If a line of the data below holds the string "back", copy it.

-------

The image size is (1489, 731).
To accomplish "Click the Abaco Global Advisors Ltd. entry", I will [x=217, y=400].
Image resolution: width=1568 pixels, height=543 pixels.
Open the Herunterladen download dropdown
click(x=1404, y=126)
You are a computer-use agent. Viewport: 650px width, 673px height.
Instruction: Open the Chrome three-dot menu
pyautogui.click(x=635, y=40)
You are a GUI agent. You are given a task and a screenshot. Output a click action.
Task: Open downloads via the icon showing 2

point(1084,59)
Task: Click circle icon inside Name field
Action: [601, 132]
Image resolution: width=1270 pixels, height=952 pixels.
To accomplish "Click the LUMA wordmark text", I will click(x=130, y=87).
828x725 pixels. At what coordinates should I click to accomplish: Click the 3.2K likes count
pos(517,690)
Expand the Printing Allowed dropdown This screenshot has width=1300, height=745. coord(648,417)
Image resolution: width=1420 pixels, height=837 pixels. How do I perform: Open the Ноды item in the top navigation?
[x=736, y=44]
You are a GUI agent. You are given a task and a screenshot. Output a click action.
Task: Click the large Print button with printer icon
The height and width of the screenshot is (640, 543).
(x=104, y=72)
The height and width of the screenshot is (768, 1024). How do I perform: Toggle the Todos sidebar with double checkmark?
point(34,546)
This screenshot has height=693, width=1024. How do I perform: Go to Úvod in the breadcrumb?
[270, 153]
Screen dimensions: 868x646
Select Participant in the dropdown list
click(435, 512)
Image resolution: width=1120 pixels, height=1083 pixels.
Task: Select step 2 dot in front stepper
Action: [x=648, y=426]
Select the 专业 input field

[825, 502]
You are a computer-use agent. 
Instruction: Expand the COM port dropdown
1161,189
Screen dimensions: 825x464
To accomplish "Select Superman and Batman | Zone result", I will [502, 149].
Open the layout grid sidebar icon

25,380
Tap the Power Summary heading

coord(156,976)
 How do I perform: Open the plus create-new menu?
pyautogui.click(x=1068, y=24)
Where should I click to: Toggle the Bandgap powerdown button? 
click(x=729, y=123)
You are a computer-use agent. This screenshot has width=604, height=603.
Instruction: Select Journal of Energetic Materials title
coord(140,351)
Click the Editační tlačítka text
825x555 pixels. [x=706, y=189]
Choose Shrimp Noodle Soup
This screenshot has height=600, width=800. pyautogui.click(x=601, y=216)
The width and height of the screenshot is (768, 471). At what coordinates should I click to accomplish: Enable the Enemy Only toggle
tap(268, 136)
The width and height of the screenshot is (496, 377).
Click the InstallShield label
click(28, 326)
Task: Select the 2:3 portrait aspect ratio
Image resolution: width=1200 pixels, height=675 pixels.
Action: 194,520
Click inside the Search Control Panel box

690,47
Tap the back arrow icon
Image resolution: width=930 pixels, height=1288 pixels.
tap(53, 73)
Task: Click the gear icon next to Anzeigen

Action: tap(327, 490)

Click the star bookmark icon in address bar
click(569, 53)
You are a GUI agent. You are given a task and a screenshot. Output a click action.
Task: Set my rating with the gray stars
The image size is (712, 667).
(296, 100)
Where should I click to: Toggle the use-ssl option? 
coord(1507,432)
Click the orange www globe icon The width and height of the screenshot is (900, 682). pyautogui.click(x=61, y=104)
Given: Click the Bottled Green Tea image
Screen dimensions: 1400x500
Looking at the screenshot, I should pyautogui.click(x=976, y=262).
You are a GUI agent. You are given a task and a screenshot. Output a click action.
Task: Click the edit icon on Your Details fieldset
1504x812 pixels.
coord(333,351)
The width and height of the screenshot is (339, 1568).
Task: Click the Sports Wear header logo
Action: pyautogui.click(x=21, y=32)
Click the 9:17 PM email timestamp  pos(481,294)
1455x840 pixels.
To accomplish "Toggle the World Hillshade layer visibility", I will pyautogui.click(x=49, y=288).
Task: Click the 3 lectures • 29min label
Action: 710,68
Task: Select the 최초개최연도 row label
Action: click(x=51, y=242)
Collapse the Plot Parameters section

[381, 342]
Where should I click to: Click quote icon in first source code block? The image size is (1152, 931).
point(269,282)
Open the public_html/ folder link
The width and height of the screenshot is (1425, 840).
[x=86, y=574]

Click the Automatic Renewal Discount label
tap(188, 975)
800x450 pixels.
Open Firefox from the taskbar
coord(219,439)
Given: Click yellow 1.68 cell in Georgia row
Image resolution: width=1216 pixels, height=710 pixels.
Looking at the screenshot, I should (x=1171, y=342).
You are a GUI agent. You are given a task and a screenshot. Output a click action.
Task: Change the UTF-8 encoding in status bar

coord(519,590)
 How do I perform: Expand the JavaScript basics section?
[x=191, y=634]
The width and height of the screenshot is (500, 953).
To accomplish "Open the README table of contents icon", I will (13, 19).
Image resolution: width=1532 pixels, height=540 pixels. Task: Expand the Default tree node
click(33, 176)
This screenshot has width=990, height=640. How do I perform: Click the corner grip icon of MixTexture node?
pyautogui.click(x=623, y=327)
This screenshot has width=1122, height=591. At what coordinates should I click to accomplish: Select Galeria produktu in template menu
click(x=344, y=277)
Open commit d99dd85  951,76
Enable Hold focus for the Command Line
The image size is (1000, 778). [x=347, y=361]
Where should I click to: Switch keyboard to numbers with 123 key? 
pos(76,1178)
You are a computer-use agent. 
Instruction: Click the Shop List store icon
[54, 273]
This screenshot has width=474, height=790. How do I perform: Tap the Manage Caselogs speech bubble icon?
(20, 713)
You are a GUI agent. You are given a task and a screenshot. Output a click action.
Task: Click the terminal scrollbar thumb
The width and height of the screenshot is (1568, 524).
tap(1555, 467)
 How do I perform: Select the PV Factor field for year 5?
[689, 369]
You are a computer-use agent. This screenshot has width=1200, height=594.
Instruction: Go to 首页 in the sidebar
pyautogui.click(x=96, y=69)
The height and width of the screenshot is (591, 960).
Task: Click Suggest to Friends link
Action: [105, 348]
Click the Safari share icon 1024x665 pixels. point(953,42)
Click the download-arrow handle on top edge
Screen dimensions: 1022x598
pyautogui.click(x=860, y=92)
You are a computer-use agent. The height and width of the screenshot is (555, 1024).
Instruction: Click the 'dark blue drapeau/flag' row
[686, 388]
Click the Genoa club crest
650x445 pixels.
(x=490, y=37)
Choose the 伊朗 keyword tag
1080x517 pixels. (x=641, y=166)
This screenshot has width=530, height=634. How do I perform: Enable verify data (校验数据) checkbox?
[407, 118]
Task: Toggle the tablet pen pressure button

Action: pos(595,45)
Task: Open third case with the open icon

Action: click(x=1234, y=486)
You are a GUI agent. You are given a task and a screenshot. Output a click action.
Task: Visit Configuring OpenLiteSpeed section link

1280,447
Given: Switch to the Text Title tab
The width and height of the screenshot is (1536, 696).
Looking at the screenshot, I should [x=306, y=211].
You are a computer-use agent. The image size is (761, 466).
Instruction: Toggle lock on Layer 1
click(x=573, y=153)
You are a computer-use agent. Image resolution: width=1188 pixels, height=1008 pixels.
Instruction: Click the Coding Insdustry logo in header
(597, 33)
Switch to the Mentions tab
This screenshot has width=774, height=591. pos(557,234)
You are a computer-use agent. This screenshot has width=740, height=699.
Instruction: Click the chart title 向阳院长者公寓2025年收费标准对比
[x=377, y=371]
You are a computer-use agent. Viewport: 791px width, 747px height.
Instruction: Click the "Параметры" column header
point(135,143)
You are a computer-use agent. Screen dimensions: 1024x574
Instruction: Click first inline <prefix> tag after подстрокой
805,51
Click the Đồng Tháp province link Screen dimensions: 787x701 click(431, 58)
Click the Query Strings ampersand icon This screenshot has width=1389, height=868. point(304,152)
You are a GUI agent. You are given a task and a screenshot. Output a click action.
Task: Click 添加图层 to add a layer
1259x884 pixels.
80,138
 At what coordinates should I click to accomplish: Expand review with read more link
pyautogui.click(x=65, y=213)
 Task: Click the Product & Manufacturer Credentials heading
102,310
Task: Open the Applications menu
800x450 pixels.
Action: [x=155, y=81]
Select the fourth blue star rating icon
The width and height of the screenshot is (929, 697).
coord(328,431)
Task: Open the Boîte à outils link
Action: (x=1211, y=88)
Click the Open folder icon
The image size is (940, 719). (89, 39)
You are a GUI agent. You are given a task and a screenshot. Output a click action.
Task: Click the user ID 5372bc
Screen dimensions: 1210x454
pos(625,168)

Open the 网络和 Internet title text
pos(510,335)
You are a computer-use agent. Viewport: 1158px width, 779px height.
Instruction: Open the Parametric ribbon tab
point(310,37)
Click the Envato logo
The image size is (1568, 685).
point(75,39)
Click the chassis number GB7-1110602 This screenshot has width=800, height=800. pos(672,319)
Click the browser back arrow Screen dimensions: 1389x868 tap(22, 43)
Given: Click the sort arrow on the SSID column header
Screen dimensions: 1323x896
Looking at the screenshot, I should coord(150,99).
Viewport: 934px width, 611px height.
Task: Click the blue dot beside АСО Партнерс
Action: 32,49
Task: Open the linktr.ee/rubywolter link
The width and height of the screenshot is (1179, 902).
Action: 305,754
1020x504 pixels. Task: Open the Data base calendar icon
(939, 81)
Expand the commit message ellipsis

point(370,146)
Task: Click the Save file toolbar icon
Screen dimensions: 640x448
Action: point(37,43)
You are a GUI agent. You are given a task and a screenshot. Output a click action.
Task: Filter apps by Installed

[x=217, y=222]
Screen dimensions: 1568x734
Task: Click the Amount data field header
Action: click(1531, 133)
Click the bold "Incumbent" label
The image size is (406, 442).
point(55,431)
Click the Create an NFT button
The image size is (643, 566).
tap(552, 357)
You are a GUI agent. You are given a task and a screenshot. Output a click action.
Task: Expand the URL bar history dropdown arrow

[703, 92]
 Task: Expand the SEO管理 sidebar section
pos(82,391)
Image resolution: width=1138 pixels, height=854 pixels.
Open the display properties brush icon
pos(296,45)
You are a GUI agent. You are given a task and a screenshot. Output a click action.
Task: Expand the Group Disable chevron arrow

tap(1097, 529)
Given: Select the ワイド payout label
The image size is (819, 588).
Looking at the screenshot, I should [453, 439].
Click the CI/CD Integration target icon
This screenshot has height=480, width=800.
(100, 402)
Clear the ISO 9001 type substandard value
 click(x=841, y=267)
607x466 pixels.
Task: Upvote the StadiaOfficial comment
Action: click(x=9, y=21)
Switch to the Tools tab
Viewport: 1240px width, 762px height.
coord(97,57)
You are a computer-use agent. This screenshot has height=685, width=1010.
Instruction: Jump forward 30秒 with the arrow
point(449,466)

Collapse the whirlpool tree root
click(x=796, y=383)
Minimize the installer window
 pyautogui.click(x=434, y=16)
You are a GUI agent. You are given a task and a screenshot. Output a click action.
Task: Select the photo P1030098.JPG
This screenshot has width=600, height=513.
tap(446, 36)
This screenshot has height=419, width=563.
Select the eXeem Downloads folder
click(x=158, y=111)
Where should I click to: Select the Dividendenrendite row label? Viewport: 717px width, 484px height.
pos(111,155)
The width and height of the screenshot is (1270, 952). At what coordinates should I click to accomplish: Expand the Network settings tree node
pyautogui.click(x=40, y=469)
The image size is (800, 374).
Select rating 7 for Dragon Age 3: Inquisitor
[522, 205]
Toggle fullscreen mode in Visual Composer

-------

▶ [TASK ANSWER]:
Tap the back arrow icon
Click the browser back arrow Screen dimensions: 1389x868 tap(22, 43)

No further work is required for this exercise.